In re-frame2 the URL is a derivable view of app-db. Navigation is an event. Browser back/forward is an event. Deep links and SSR feed the same :rf.route/handle-url-change handler that client-side popstate does. The current route lives at the :rf/route slice; views read it through subs; the root view dispatches on :rf.route/id. Same registry, same dispatch, same time-travel, same tests.

There's no separate routing runtime, no route-aware components, no "router context." Routing is just data reflected in the address bar — feature parity with React Router, TanStack Router, and reitit's frontend module, while staying inside re-frame2's one mental model.

This chapter walks the basics top-to-bottom: registering routes, navigating, reading the route in views, the not-found route, and a one-paragraph callout for the navigation token. The per-topic reference half — :on-error, the full nav-token walkthrough, the :can-leave protocol, query strings, multi-frame routing, the pure helpers, and a RealWorld worked example — lives in 17a — Routing: reference and advanced topics. Read this chapter linearly; reach for 17a when the topic comes up.

You'll know how to:

  • Register a route with path params, query params, defaults, and retain keys.
  • Trigger navigation programmatically and from links.
  • Read the active route in views.
  • Wire :on-match events to load the data a route needs.
  • Handle URLs that don't match any registered route.

The artefact

Routing ships as a separate per-feature artefact (day8/re-frame2-routing):

{:deps {day8/re-frame2          {...}
        day8/re-frame2-routing  {...}}}

Per Strategy B, an app that doesn't use routing doesn't bundle routing code. The bundle-isolation gate asserts that core's release build carries zero routing namespace markers — re-importing re-frame.routing from core is a CI failure.

Once the artefact is on the classpath, (:require [re-frame.routing]) once at app boot wires the late-bind hooks; reg-route, :rf.route/navigate, the :rf/route sub, and the :rf.route/... family of fxs are then available through re-frame.core.

Registering a route

Routes are registry entries — same shape as events, fxs, subs:

(rf/reg-route :route/home
  {:doc  "The landing page."
   :path "/"})

(rf/reg-route :route/cart
  {:doc      "The cart page."
   :path     "/cart"
   :on-match [[:cart/load-items]]})

(rf/reg-route :route/cart.item-detail
  {:doc    "Detail page for a single cart item."
   :path   "/cart/items/:id"
   :params [:map [:id :uuid]]})

(rf/reg-route :route/article
  {:doc    "An article. Optional slug suffix."
   :path   "/articles/:id{/:slug}?"
   :params [:map [:id :uuid] [:slug {:optional true} :string]]})

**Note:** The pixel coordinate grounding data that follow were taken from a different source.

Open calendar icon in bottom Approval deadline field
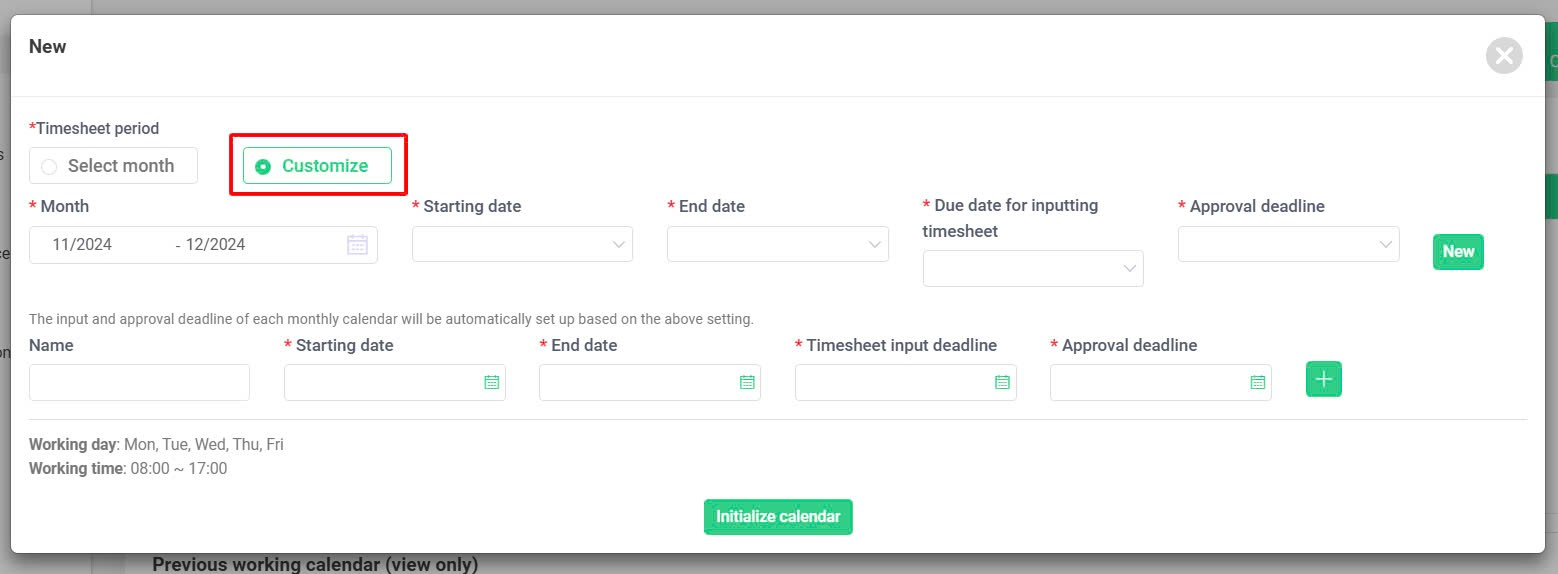The image size is (1558, 574). [1258, 382]
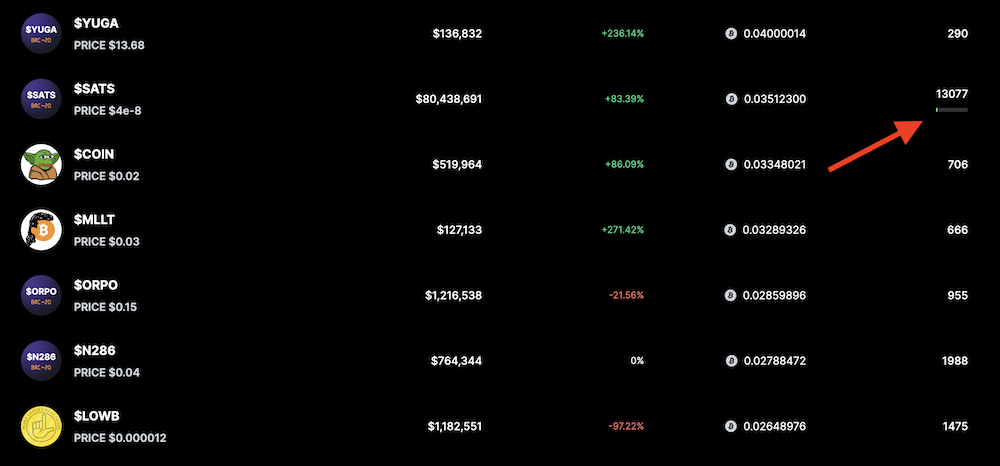Click the Bitcoin icon beside 0.04000014
1000x466 pixels.
click(x=732, y=33)
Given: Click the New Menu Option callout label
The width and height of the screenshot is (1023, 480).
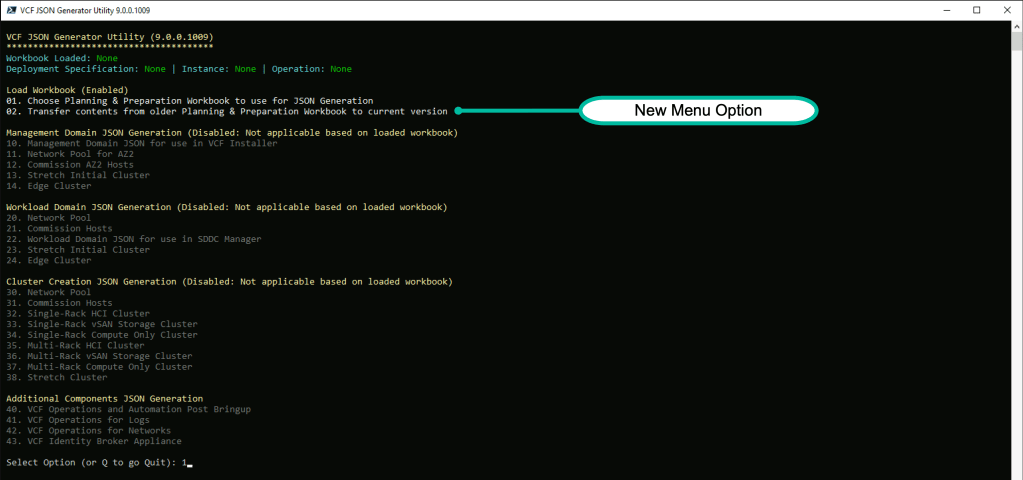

(rf/reg-route :route/files
  {:doc   "A files browser; matches /files and any sub-path."
   :path  "/files/*rest"
   :params [:map [:rest :string]]})

The grammar is small — five productions. Literal segment (/articles), named param (:id), optional segment group ({/:slug}?), catch-all/splat (*rest), and root (/). The rules are an RFC-6570-Level-1 subset plus the splat extension, parseable by hand in any host.

When two routes can match the same URL, a six-rule cascade decides which wins — the four most-load-bearing rules are: more static segments beat fewer; longer paths beat shorter; named params beat splats; exact patterns beat optional-group patterns. The cascade is structural — the score is computable from each pattern's parsed shape, no URL needed. Implementations pre-compute the score at registration time.

A first routing loop

Before the full slice, here's the smallest end-to-end example — one route, one navigation, one sub — so the rest of the chapter has something concrete to refer back to:

(ns example.routing
  (:require [re-frame.core :as rf]))

;; 1. Register a route
(rf/reg-route :route/cart
  {:path "/cart"})

;; 2. Navigate to it
(rf/dispatch [:rf.route/navigate :route/cart])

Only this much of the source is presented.